-- Provided data follows --
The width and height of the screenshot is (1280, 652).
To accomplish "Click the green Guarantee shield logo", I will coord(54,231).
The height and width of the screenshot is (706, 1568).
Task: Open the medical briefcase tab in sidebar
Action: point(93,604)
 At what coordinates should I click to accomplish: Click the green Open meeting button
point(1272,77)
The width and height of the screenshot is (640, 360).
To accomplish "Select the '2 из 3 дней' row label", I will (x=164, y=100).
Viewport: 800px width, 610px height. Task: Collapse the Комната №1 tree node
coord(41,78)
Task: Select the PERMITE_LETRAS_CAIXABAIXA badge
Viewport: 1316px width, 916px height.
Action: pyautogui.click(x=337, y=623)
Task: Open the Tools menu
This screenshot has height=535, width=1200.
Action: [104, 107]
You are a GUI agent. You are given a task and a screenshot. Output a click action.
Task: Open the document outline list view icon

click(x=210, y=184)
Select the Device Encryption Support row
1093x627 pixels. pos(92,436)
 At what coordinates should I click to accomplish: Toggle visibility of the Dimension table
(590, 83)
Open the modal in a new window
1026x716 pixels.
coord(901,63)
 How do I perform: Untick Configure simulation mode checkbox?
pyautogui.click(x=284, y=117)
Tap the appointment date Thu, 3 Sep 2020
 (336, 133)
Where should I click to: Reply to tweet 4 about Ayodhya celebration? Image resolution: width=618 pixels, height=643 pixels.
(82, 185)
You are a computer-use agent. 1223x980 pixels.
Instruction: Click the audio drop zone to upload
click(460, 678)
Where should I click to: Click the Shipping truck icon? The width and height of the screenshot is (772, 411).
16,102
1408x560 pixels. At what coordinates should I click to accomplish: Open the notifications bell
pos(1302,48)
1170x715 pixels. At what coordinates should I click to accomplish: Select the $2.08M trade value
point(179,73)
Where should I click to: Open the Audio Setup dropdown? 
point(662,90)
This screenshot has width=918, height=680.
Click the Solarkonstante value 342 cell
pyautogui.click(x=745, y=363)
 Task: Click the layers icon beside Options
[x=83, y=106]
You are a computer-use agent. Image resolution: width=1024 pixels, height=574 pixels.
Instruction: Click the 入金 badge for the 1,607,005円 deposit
-- Provided data concluded --
Assignment: The answer should consist of every record above, copied exactly.

Output for this exercise:
The width and height of the screenshot is (1280, 652).
To accomplish "Click the green Guarantee shield logo", I will coord(54,231).
The height and width of the screenshot is (706, 1568).
Task: Open the medical briefcase tab in sidebar
Action: point(93,604)
 At what coordinates should I click to accomplish: Click the green Open meeting button
point(1272,77)
The width and height of the screenshot is (640, 360).
To accomplish "Select the '2 из 3 дней' row label", I will (x=164, y=100).
Viewport: 800px width, 610px height. Task: Collapse the Комната №1 tree node
coord(41,78)
Task: Select the PERMITE_LETRAS_CAIXABAIXA badge
Viewport: 1316px width, 916px height.
Action: pyautogui.click(x=337, y=623)
Task: Open the Tools menu
This screenshot has height=535, width=1200.
Action: [104, 107]
You are a GUI agent. You are given a task and a screenshot. Output a click action.
Task: Open the document outline list view icon

click(x=210, y=184)
Select the Device Encryption Support row
1093x627 pixels. pos(92,436)
 At what coordinates should I click to accomplish: Toggle visibility of the Dimension table
(590, 83)
Open the modal in a new window
1026x716 pixels.
coord(901,63)
 How do I perform: Untick Configure simulation mode checkbox?
pyautogui.click(x=284, y=117)
Tap the appointment date Thu, 3 Sep 2020
 (336, 133)
Where should I click to: Reply to tweet 4 about Ayodhya celebration? Image resolution: width=618 pixels, height=643 pixels.
(82, 185)
You are a computer-use agent. 1223x980 pixels.
Instruction: Click the audio drop zone to upload
click(460, 678)
Where should I click to: Click the Shipping truck icon? The width and height of the screenshot is (772, 411).
16,102
1408x560 pixels. At what coordinates should I click to accomplish: Open the notifications bell
pos(1302,48)
1170x715 pixels. At what coordinates should I click to accomplish: Select the $2.08M trade value
point(179,73)
Where should I click to: Open the Audio Setup dropdown? 
point(662,90)
This screenshot has width=918, height=680.
Click the Solarkonstante value 342 cell
pyautogui.click(x=745, y=363)
 Task: Click the layers icon beside Options
[x=83, y=106]
You are a computer-use agent. Image resolution: width=1024 pixels, height=574 pixels.
Instruction: Click the 入金 badge for the 1,607,005円 deposit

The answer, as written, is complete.